Ça prend du temps avant le démarrage, parce que ce que nous cherchons, ce sont des personnes et non des sociétés, nous voulons une certaine vision, des ambitions et surtout des épaules pour continuer à porter, développer, leurs activés tout en profitant des nombreux avantages de faire partie du groupe.


Ensuite, ça va vite, parce qu’on les fédère, on met en avant les forces des uns et des autres, on se complète et se soutient par les différences, par un esprit d’entreprise et par cette envie de grandir ensemble.


On s’assure également de garder en tête la stratégie, cette stratégie qui fonctionne et qui pour moi, n’a pas besoin d’évoluer. Parce que notre positionnement est clair pour nous à l’interne comme pour nos clients qui nous font confiance. Nous faisons et continuerons à faire de la sous-traitance et jamais de produit fini. Nous sommes là pour répondre aux besoins de nos clients et non pour leur faire concurrence.


C’est pour cette raison que ceux que nous invitons à nous rejoindre doivent répondre à minimum deux de ces trois critères :


  1. Apporter une nouvelle technologie qui n’existe pas déjà dans le groupe et qui permet d’augmenter la palette d’offre pour les clients

  2. Apporter une nouvelle zone géographique qui nous permet d’élargir notre champ d’action

  3. Apporter de nouveaux clients


De plus, l’entreprise doit être gérée par une personne physique qui est en bonne santé financière et qui travaille uniquement dans la sous-traitance.


"Notre plus grande valeur c’est notre capital humain, ce sont nos collaborateurs, donc nous mettons tout en place pour attirer les meilleurs et surtout pour leur donner envie de rester. Nos trois valeurs fondamentales sont : l’intégrité, le respect et l’indépendance."

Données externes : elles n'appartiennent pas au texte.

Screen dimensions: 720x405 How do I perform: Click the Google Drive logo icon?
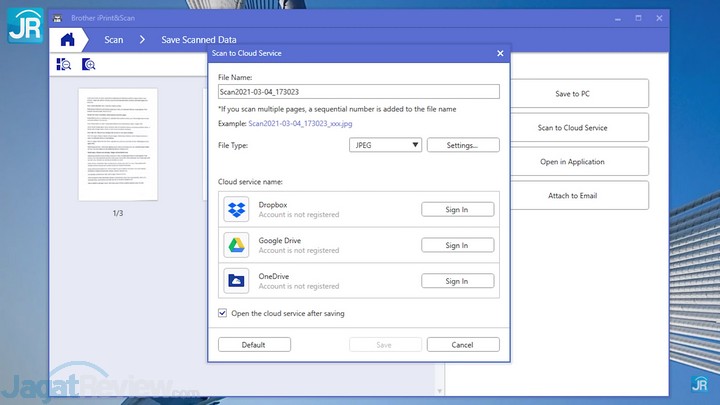pyautogui.click(x=236, y=245)
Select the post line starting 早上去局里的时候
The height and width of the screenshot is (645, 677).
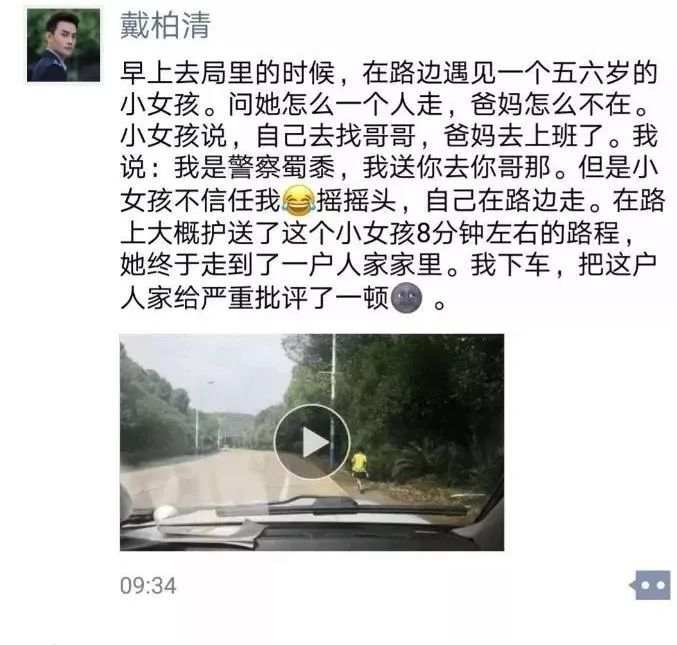point(389,73)
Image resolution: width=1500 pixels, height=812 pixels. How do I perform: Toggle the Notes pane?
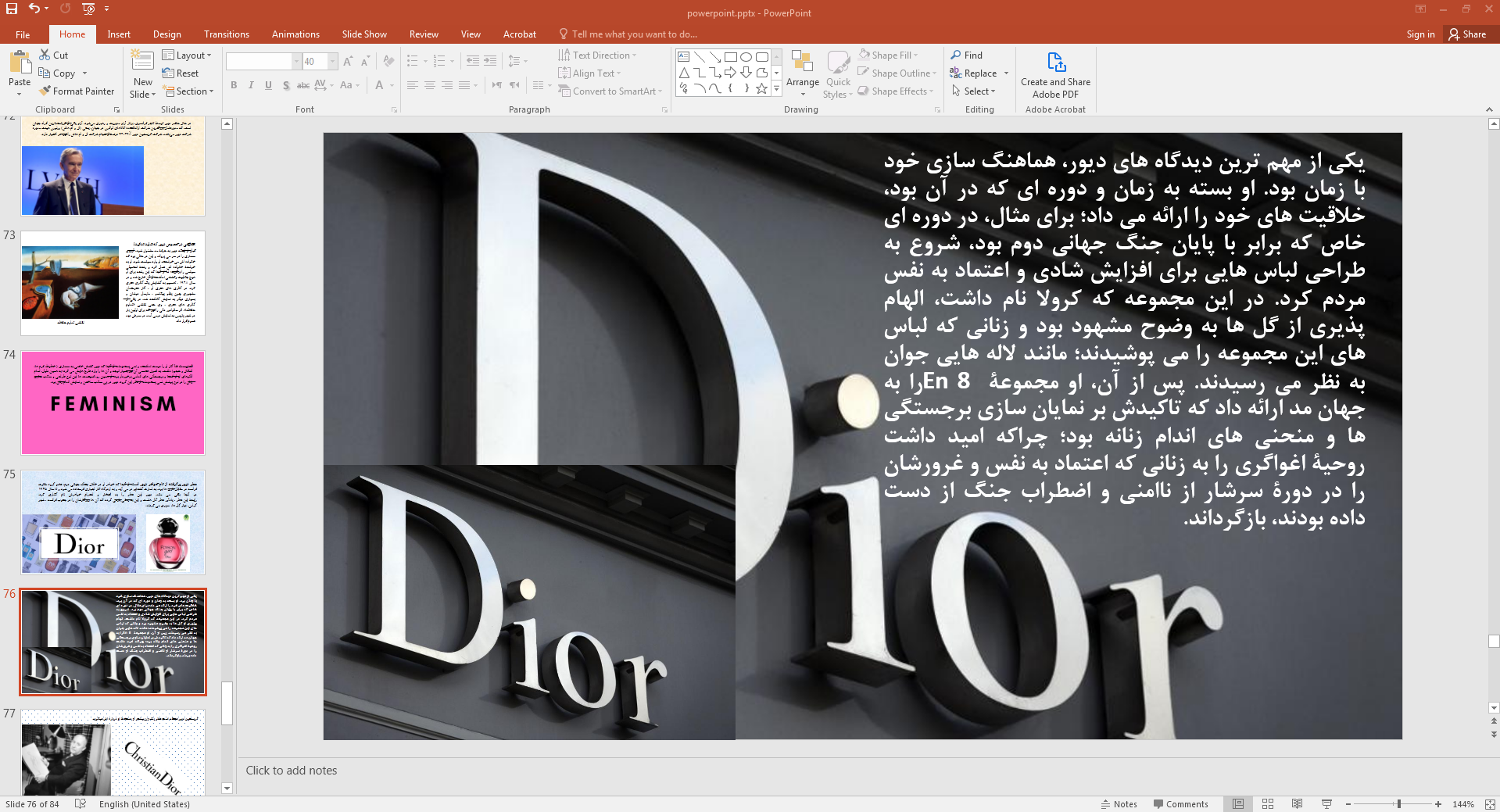click(1119, 804)
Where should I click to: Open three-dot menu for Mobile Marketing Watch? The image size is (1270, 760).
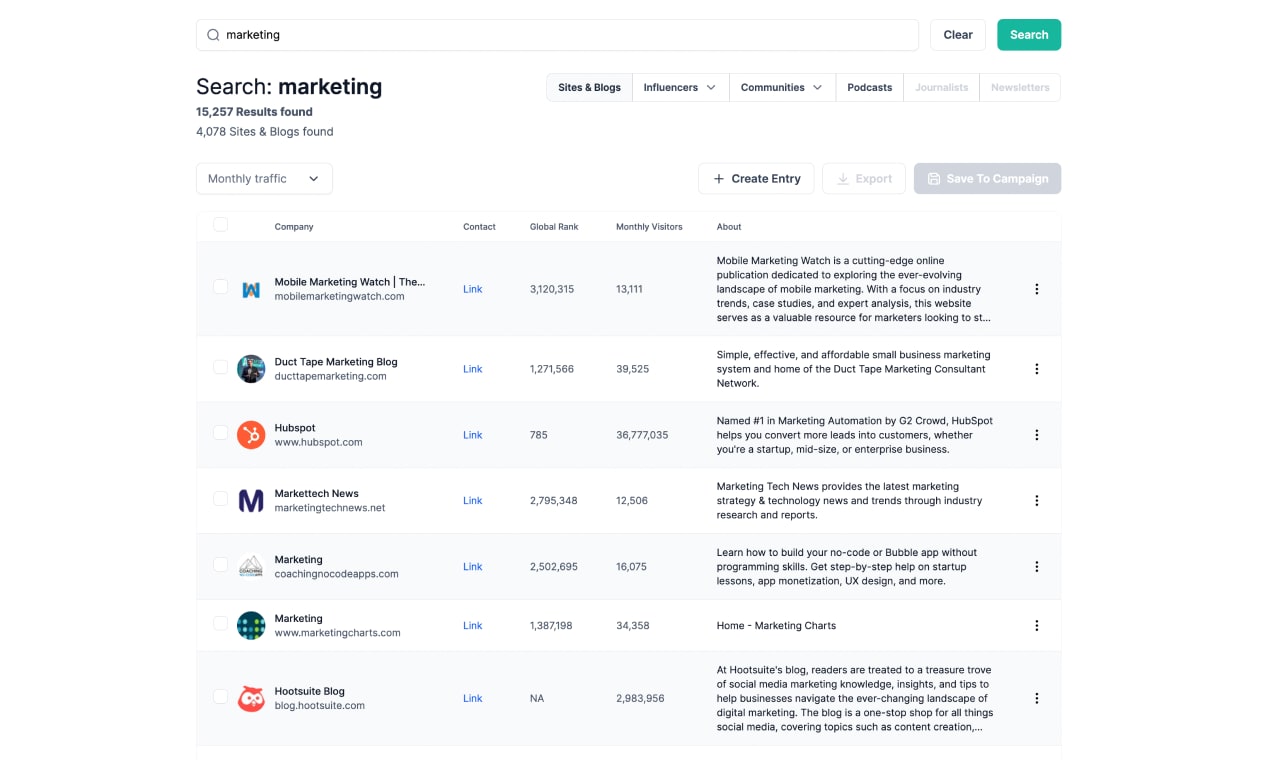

Comment on traverse des crises, des coups dure, des phases de doute ?


Avec humilité ! En se rappelant que rien n’est jamais acquis et également en se souvenant que tout seul, on ne va nulle part.

Donc la reconnaissance est également importante. Quand on gagne, on partage. Les victoires sont toujours plus savoureuses quand elles sont partagées. Comme les phases plus compliquées sont moins pénibles en équipe.


Face à des situations de crise, c’est la réactivité qui fait la différence. Notre chance c’est qu’en Suisse, on peut facilement prendre des mesures avec le personnel parce que la Confédération est là et nous soutient.


Après, il est évident que le plus intéressant quand on a les moyens derrière, c'est d’investir quand personne ne peut investir, pour être fin prêt quand ça repart.


Mais il faut accepter de perdre parfois et de prendre des risques.


Monsieur Billig, que conseilleriez-vous à un jeune qui se lance dans l’entrepreneuriat ?


  • Travaillez dans ce que vous aimez ! Utilisez l’énergie du plaisir.

  • Travaillez en équipe, c’est tellement plus enrichissant, plus beau.

  • Donnez envie à vos équipes de rester avec vous, qu’ils aient des parts dans la société, qu’ils se sentent réellement intégrés. Et partagez quand vous gagnez !

Tous ceux qui ont réussi ont travaillé, même si tous ceux qui travaillent ne réussissent pas. Il y a un paramètre de chance, de rencontrer les bonnes personnes, les bonnes opportunités.

Et pour ma part, je fais régulièrement des bilans, je regarde ce qui fonctionne par rapport à ce qui ne fonctionne pas et si je suis toujours dans le plus, je continue, sinon je rectifie.


Pour terminer, je dirai qu’il faut se rappeler de ce que les autres ont fait pour nous. Par exemple, le Jura m’a accueilli, fait confiance alors quand aujourd’hui, on me propose de déménager le siège social d’Acrotec, je refuse simplement.